The outbreak of the Covid19 pandemic has led to political instability on a domestic and supranational level. The European Commission President Ursula von der Leyen declared it “the greatest health crisis in a century”. The pandemic has disrupted the daily activities of governments and often led to the delaying of legislative developments. As the world quickly adapted to the crisis, new policy areas came to the foreground. Others, on the other hand, shifted to the background.

Has public health become the new hot topic?

On the Policy-Insider.AI platform, we collect new policy documents from major institutions and identify the policy areas they relate to. Unsurprisingly, public health and healthcare have dominated the policymaking world during the Covid19 pandemic. The number of policy papers in public health and healthcare increased. It is visible especially around the last quarter of 2020 and the beginning of 2021. These dates coincide with large infection spikes in Europe

Covid19 policy areas
*Data based on institutions available on the Policy-Insider.AI platform.

In the case of the Covid19 pandemic, we can quickly identify a policy spill over into other health-related topics and beyond. A global discussion about international cooperation and equal access to healthcare has reemerged. In the European Union, Commission President von der Leyen called for the emergence of a strong European Health Union (ref 6). To that end, the new EU4Health programme will help to improve the public health sector beyond health crisis prevention.

An example of Covid19-prompted policy is the UK Department of Health and Social Care’s strategy for tackling obesity.

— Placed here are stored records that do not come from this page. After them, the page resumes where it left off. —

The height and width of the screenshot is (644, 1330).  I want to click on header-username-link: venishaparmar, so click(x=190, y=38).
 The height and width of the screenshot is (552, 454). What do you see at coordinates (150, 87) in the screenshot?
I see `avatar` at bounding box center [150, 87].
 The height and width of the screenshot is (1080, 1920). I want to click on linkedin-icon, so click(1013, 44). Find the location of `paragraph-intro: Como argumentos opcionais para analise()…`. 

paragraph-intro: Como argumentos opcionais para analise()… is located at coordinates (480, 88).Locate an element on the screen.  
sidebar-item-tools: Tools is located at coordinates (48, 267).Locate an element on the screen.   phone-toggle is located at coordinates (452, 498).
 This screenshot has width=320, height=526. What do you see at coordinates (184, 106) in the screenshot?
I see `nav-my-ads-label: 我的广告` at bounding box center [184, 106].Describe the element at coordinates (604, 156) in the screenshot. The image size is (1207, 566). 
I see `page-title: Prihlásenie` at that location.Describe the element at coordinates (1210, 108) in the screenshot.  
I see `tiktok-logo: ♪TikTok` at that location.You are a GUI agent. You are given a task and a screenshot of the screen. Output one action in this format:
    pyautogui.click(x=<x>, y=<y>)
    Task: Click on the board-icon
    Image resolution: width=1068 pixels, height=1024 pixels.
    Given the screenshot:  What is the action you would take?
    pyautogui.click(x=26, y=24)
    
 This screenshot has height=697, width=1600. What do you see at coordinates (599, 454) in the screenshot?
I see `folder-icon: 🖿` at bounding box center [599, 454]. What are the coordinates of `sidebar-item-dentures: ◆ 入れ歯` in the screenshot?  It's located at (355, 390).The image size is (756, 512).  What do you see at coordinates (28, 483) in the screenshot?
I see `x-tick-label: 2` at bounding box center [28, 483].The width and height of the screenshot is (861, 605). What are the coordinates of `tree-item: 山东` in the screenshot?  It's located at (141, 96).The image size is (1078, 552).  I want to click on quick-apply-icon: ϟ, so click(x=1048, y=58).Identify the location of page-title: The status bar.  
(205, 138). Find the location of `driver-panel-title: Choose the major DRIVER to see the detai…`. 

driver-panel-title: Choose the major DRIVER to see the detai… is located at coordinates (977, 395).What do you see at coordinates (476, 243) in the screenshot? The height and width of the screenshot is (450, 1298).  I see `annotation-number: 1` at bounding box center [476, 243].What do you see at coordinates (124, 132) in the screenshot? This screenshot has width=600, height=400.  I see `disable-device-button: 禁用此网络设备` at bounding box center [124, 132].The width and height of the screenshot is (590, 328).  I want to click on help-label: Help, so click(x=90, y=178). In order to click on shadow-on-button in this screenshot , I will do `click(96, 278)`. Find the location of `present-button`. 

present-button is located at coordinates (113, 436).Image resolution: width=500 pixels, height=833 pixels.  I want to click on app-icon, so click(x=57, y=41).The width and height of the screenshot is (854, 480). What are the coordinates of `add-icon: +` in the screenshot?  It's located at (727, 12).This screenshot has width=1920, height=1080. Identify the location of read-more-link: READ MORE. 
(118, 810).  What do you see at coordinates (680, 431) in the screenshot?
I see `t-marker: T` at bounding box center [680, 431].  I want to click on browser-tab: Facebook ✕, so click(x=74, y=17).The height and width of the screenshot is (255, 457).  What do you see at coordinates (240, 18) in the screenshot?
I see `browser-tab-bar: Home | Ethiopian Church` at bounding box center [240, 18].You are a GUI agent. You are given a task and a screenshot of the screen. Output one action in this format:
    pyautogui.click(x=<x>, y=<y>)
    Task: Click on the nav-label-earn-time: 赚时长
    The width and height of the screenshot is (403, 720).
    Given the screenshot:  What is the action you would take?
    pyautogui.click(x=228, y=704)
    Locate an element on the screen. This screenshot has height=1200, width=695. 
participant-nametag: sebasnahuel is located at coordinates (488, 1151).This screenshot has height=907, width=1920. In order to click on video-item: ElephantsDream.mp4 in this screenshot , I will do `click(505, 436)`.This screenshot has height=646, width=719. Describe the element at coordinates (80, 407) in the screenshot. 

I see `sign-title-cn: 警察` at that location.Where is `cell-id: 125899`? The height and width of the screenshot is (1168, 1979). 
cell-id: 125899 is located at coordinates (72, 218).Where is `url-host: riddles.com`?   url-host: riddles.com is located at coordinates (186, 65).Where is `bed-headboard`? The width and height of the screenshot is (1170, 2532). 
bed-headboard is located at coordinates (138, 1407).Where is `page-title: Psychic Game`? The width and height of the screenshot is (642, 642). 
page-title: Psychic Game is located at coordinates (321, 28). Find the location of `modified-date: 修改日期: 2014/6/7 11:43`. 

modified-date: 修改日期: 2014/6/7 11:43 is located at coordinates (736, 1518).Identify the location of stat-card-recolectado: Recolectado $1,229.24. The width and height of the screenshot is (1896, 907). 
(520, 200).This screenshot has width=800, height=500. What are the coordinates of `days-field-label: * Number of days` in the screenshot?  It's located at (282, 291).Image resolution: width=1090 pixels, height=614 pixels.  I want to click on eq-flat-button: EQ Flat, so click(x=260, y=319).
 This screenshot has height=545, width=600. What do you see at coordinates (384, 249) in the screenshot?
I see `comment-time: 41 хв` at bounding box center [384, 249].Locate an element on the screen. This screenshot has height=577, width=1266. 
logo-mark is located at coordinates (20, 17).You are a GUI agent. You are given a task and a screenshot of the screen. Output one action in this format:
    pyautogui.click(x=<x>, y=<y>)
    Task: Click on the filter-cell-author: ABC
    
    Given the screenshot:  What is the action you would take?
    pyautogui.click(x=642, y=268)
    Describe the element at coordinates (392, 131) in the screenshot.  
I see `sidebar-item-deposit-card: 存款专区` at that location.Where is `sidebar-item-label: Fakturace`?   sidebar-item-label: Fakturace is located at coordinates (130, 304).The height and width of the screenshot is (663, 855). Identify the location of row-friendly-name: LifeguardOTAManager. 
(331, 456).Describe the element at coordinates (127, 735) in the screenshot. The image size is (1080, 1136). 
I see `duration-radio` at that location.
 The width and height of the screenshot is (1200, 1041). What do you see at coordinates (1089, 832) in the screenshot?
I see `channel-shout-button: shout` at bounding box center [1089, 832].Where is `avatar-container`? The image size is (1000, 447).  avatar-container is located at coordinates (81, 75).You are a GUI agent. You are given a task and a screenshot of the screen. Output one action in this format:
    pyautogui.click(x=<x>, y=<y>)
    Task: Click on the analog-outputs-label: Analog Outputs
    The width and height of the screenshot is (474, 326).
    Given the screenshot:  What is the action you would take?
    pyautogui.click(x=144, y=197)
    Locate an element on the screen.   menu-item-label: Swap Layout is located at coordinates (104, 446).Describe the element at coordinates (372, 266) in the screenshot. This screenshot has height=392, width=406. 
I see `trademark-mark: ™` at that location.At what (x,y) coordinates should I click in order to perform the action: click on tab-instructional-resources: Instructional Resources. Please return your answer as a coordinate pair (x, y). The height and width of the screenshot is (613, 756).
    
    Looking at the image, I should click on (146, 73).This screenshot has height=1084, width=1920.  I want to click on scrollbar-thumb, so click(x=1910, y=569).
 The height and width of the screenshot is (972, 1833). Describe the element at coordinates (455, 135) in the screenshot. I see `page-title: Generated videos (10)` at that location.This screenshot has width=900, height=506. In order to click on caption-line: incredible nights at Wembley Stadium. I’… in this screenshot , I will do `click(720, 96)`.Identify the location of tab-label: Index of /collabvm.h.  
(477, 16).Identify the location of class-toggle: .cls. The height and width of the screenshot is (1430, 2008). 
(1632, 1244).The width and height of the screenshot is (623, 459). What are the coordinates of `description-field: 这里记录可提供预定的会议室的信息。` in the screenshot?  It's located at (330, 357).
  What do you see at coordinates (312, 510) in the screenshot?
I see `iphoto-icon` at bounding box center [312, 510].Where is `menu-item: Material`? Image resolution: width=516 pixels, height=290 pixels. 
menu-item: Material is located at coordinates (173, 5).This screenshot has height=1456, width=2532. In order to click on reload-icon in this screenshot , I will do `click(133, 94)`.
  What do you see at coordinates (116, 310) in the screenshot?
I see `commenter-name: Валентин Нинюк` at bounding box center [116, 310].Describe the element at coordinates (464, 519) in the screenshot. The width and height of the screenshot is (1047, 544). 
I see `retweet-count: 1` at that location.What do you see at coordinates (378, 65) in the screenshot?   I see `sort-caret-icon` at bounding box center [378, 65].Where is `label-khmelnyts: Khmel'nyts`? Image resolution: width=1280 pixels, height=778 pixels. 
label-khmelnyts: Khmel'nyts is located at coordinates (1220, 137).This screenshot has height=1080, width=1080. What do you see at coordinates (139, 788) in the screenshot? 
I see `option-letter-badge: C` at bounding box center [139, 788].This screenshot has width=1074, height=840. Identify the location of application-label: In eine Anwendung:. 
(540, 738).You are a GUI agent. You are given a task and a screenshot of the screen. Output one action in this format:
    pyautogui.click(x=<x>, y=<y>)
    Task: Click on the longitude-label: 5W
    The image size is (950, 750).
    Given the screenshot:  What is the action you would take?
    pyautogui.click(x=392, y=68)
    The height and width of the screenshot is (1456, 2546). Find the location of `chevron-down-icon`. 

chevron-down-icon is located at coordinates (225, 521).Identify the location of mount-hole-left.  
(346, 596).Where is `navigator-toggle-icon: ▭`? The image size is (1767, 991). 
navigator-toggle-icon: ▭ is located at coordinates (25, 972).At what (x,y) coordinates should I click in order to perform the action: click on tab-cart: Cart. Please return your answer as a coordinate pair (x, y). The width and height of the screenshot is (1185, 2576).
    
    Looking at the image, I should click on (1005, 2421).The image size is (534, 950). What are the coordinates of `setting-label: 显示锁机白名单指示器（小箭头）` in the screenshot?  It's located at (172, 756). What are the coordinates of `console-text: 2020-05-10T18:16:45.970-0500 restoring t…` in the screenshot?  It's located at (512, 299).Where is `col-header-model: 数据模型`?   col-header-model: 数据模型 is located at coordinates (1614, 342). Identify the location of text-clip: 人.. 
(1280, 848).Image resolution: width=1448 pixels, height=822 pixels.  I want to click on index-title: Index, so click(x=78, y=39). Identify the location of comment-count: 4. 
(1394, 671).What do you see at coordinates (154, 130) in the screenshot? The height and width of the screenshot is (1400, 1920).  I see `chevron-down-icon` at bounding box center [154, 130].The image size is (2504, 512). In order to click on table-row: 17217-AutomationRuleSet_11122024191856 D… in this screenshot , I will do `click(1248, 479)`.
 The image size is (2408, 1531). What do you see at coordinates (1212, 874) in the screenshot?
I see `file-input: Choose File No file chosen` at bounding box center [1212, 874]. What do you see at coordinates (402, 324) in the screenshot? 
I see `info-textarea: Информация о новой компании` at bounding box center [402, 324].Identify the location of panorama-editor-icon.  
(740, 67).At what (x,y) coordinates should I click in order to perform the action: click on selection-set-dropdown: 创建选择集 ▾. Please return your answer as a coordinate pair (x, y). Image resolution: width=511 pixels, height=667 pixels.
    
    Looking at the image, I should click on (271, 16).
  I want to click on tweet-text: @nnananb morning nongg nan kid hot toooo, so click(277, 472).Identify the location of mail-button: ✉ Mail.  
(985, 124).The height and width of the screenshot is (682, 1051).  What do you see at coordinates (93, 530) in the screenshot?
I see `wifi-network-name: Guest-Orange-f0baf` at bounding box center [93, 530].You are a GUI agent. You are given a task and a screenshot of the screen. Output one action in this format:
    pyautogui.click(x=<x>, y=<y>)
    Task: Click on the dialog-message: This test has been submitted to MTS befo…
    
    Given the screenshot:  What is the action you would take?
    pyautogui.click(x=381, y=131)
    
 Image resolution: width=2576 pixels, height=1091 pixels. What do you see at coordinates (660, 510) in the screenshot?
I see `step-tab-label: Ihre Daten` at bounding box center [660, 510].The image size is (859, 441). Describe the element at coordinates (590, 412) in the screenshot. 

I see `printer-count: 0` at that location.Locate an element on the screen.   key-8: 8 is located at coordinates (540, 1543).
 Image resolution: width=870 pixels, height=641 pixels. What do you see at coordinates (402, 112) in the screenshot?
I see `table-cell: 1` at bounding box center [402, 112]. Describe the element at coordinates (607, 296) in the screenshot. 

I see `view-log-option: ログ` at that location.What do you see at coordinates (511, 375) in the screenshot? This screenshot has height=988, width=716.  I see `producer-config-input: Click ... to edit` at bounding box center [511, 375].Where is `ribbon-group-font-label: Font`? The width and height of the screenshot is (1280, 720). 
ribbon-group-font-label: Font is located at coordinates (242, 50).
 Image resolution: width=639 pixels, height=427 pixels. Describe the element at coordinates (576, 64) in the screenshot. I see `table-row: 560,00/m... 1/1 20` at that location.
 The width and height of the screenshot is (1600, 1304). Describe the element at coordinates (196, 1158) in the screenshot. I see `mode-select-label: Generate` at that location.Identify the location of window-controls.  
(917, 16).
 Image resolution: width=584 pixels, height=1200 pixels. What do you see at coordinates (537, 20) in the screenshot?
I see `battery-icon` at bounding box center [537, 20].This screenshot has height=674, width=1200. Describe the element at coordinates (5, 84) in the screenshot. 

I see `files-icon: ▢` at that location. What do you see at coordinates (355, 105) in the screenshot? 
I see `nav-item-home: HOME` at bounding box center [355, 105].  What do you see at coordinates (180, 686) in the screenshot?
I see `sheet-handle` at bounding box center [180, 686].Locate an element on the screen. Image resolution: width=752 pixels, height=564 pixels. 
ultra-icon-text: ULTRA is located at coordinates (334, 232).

“The UK has been an interesting example of COVID-19 prompting greater policy action in public health, especially with regards to risk factors of underlying health conditions that led to worse outcomes when suffering from COVID-19, such as obesity – which is also a leading risk factor for cancer.”

World Cancer Research Fund International

The healthcare matter is relatively complex and requires a multifaceted policy solution. Strong focus needs to be put on social, commercial/economic, environmental, and individual factors. The World Health Organization has highlighted the importance of developments in social and environmental policy.

Did Covid19 take the spotlight away from Brexit and the Green New Deal?

When we take a closer look at the trending hashtags on Twitter before March 2020, when the World Health Organization officially categorized Covid19 as a pandemic, we can see which topics received the most attention. Prior to March 2020, Brexit and the European Green Deal were some of the most used hashtags on Twitter amongst Members of the European Parliament. However, in March 2020, #Covid19 dominated the ranking. Agenda “highlights” such as #Brexit or the #GreenDeal lost their relative importance immediately.

Rob Jackson from the Global Carbon Project suggests that “Covid will delay the transition to a carbon-free future”. The Covid19 crisis led to a financial strain for many national governments. Not only smaller states but also global superpowers were not able to increase their green investment to the necessary levels. Moreover, the pandemic postponed crucial international climate talks, such as the United Nations Climate Change Conference. As for Brexit, the pandemic has delayed certain aspects of Great Britain’s departure from the EU. For example, the UK government was forced to delay EU imports checks to 2022 due to the disruption in supplies caused by the pandemic.

Now that Europe is slowly getting back to normal, which subjects have re-emerged?

Policy areas such as transport, including infrastructure and tourism, are gaining more interest from policymakers as the pandemic is increasingly under control. This leads us to wonder which other policy topics have re-emerged? To answer that question, we direct our attention to von der Leyen’s State of the Union speech on September 15th. The main directions for future policy development outlined by the Commission president are climate change, cyber security and cyber resilience, as well as the new European Chips Act.